[Required action]
Below are records with pictures; copy word for word only the lines between the line with "Where should I click to: Tap" and the line with "Click David Curry avg score 1.1 badge", inclusive, and drop the pictures.

[Records supplied]
_ _ _ _

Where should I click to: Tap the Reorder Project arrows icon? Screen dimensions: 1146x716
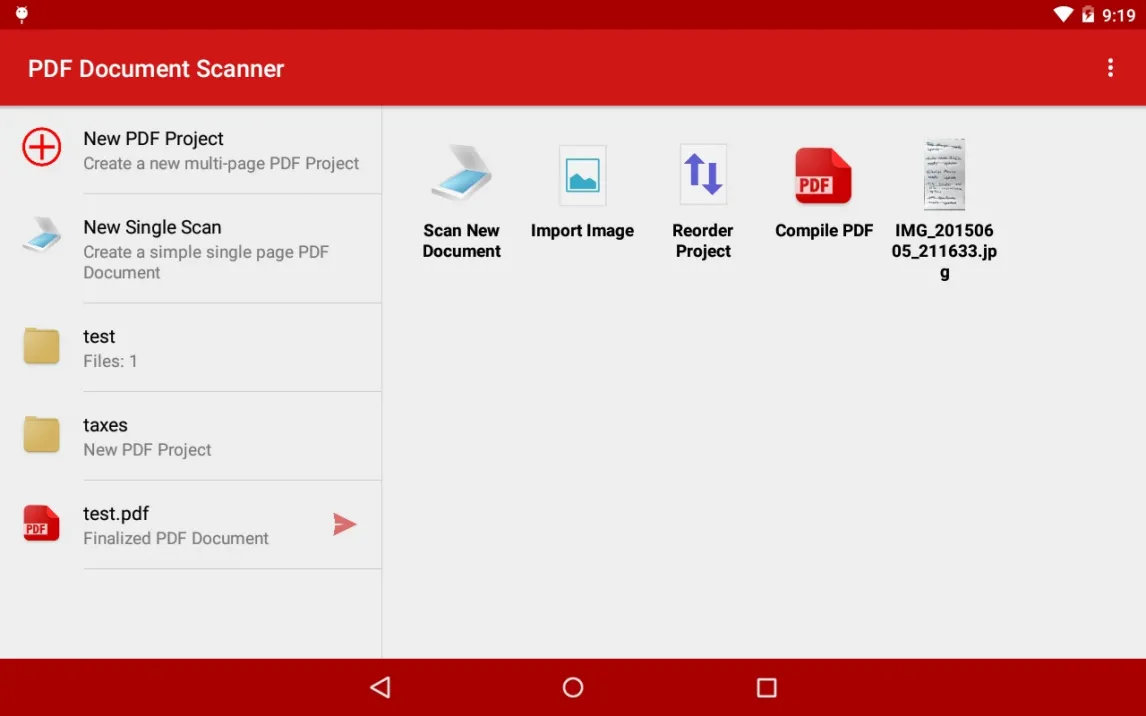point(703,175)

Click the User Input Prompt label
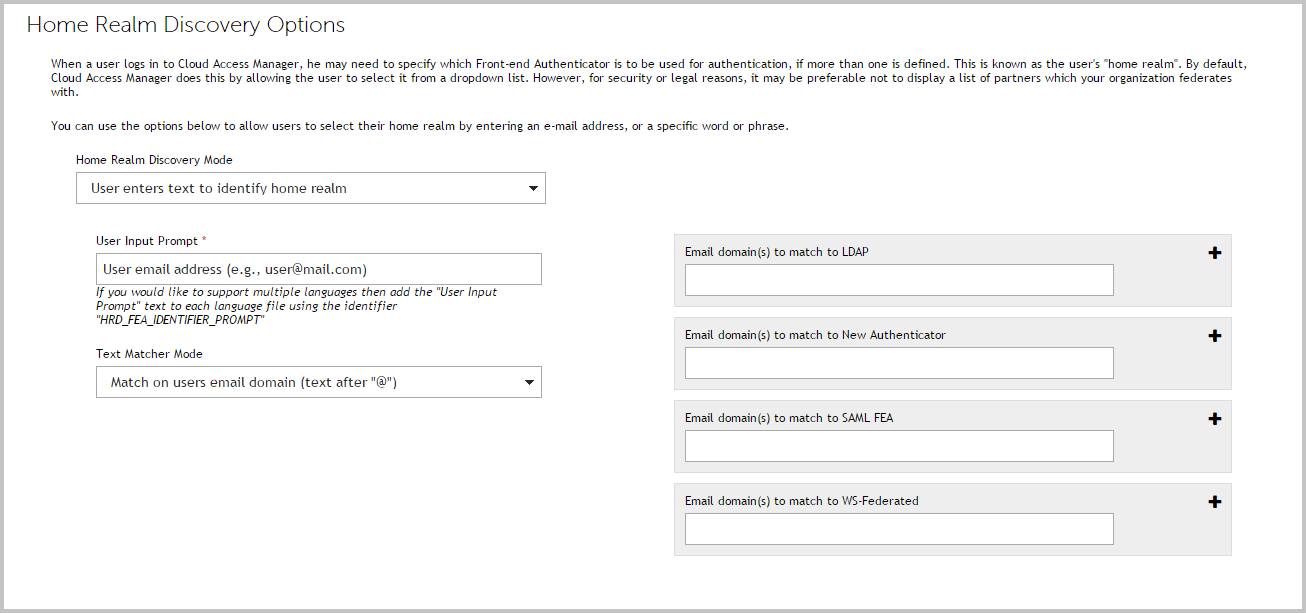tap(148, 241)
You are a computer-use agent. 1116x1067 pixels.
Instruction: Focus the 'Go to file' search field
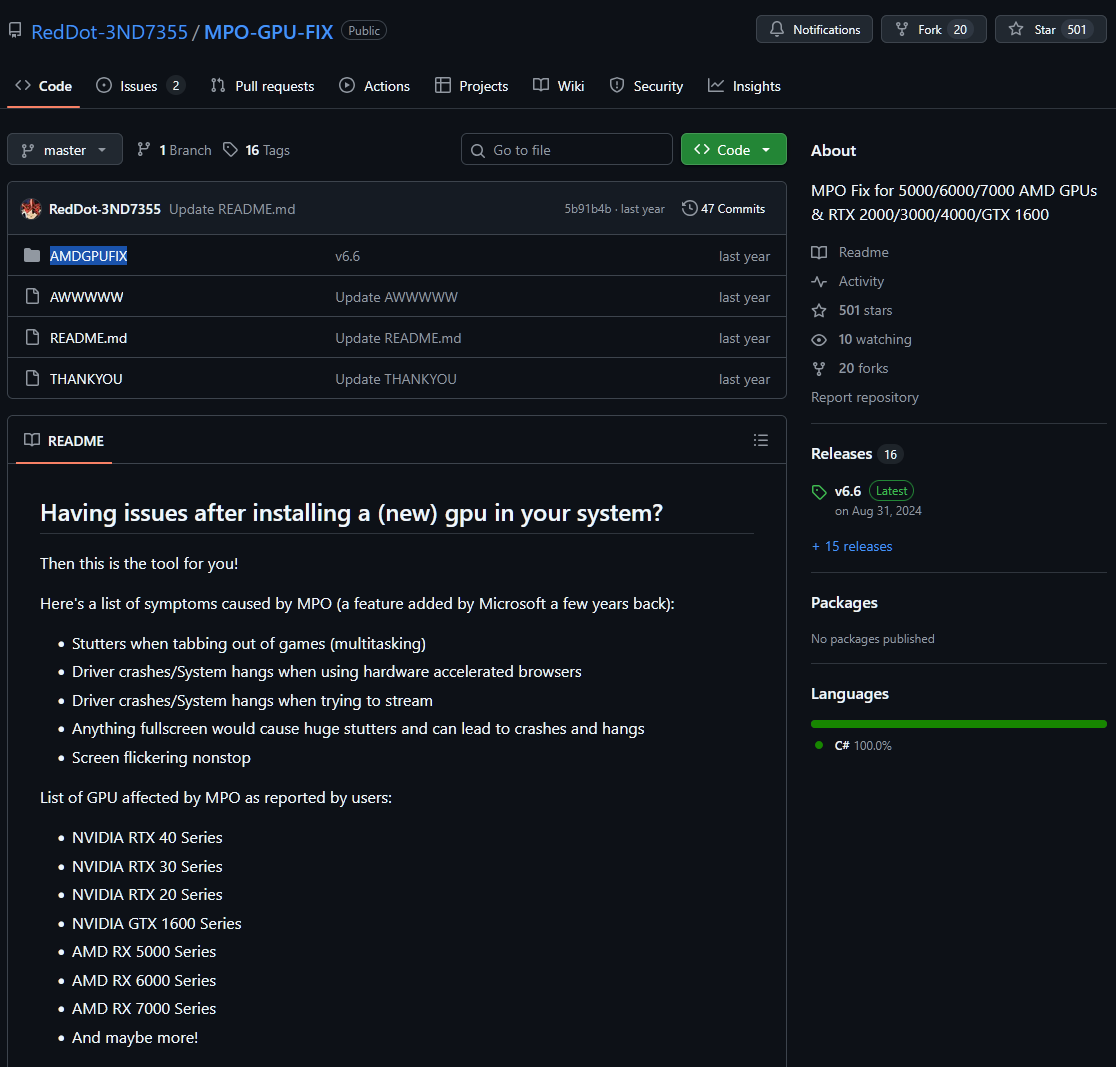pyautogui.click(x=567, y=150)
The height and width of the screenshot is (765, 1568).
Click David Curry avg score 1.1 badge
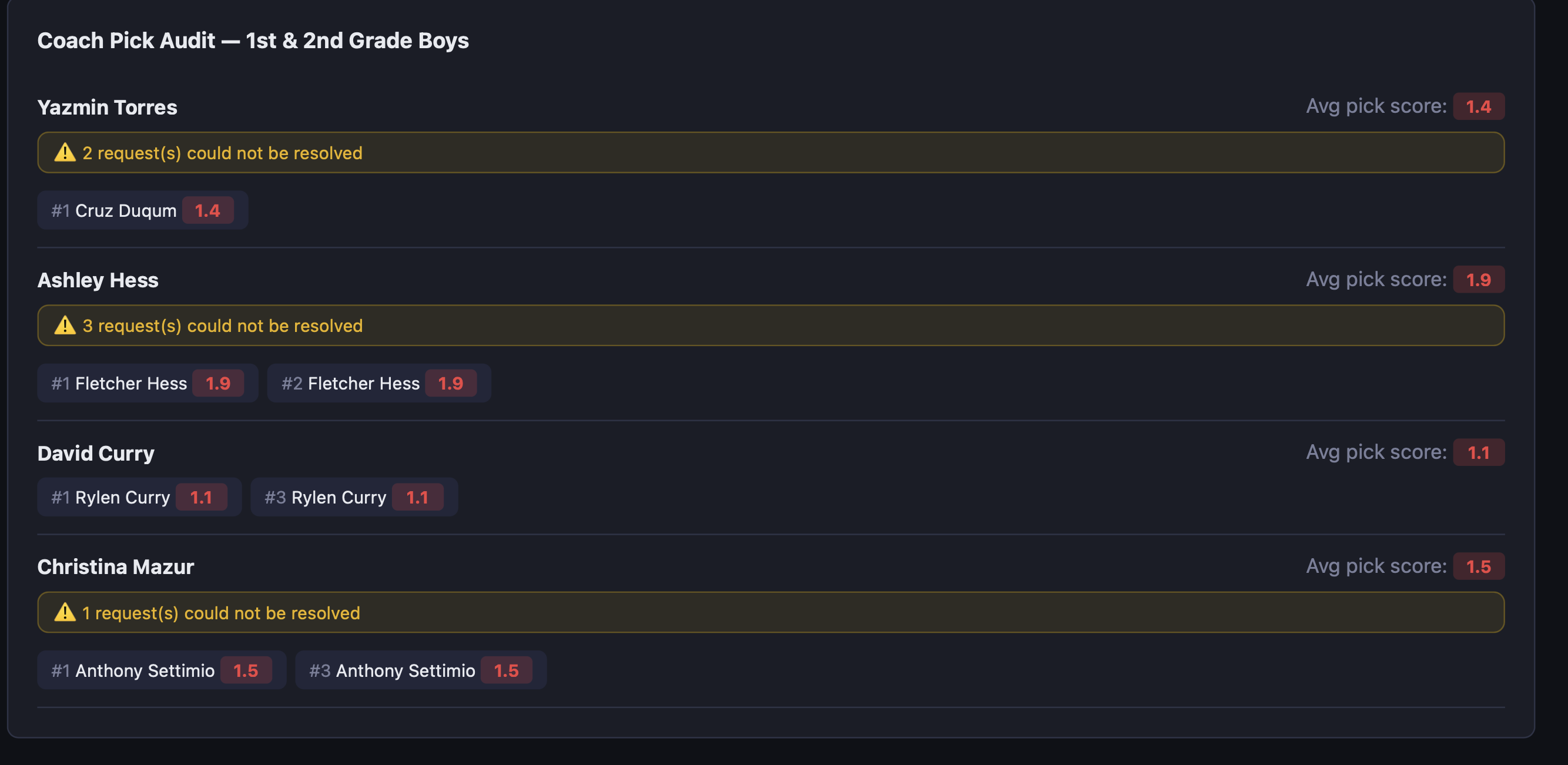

_ _ _ _

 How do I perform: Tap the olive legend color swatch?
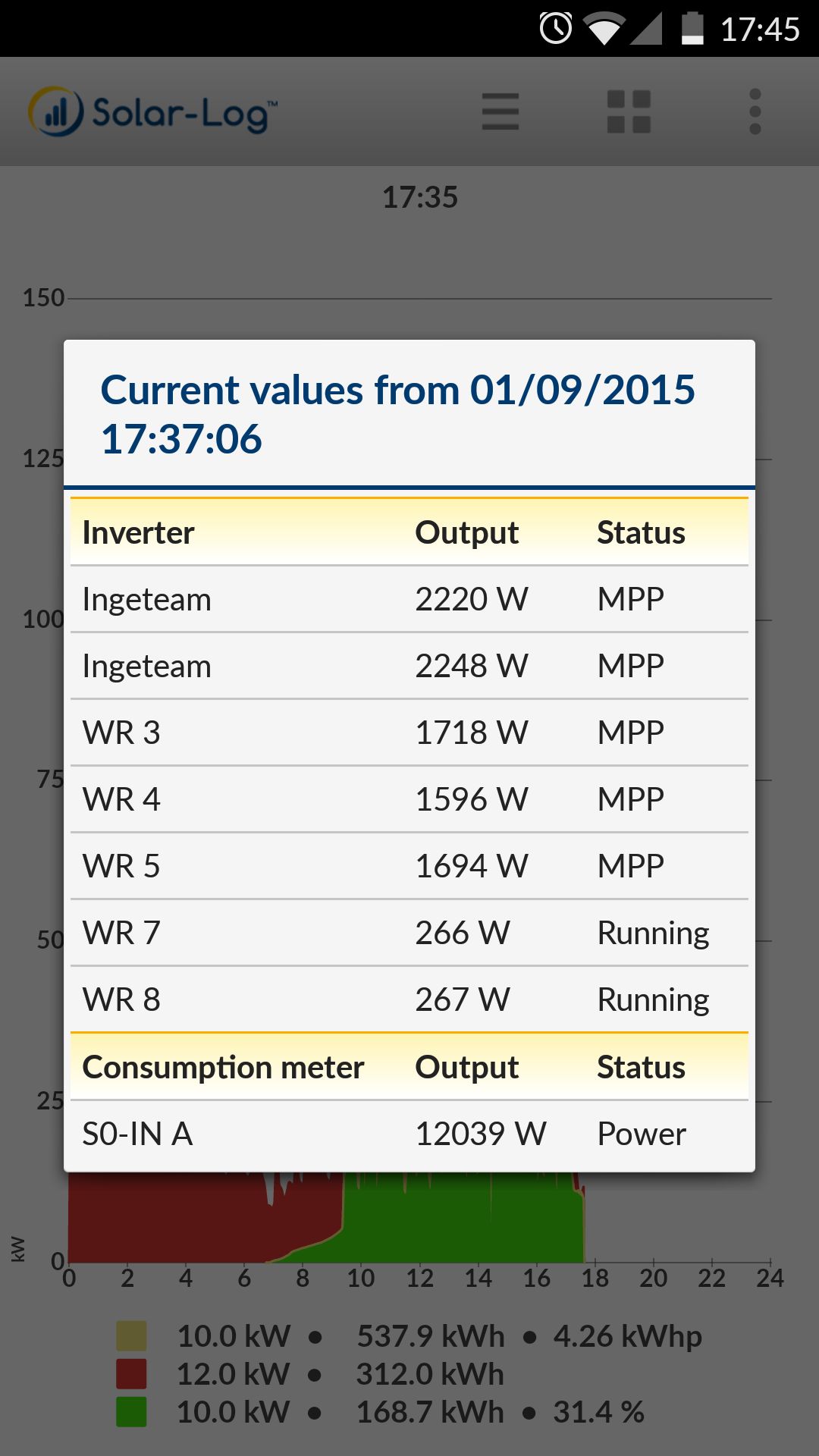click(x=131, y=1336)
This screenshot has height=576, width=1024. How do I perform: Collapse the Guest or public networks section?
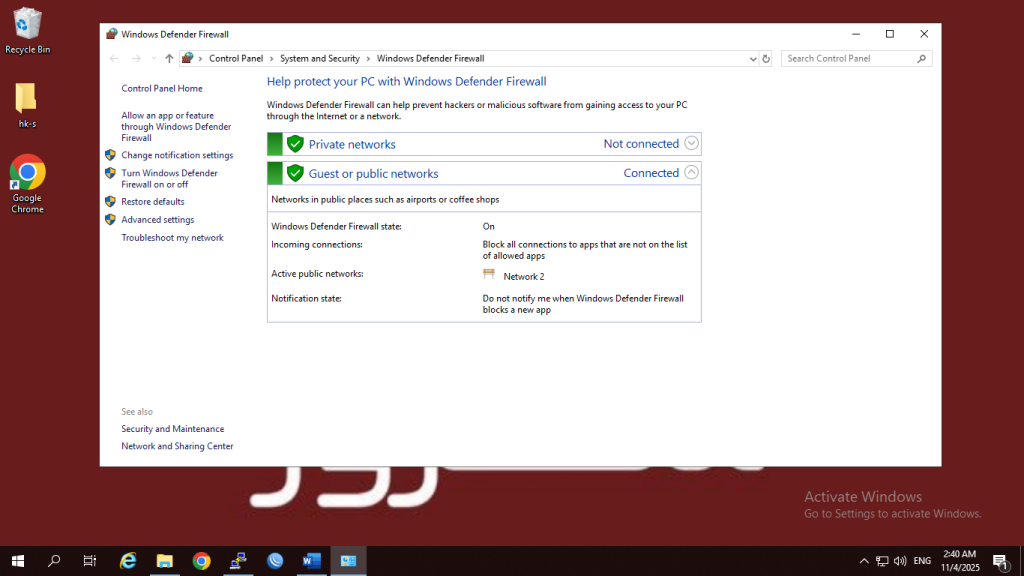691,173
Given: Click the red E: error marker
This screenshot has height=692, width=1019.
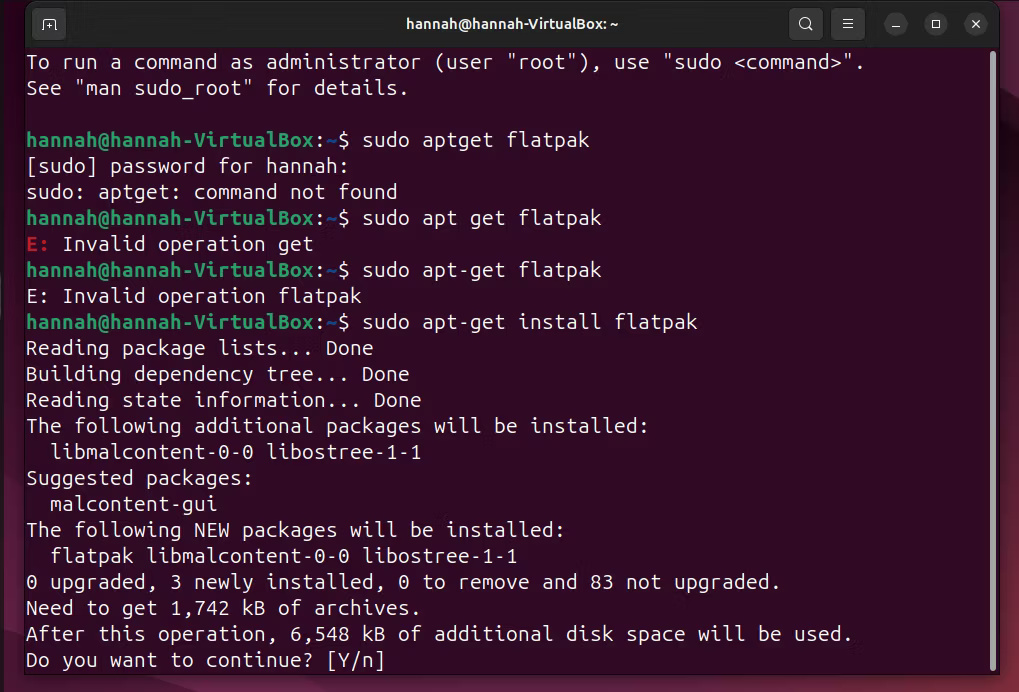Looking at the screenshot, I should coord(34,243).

_ _ _ _

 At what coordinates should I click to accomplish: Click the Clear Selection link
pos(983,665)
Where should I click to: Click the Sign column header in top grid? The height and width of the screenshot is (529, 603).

_ _ _ _

[Exercise answer]
Where should I click to: Tap the Reorder Project arrows icon? Screen dimensions: 1146x716
point(703,175)

Click the User Input Prompt label
tap(148, 241)
You are a computer-use agent. 1116x1067 pixels.
Instruction: Focus the 'Go to file' search field
pyautogui.click(x=567, y=150)
The height and width of the screenshot is (765, 1568).
Click David Curry avg score 1.1 badge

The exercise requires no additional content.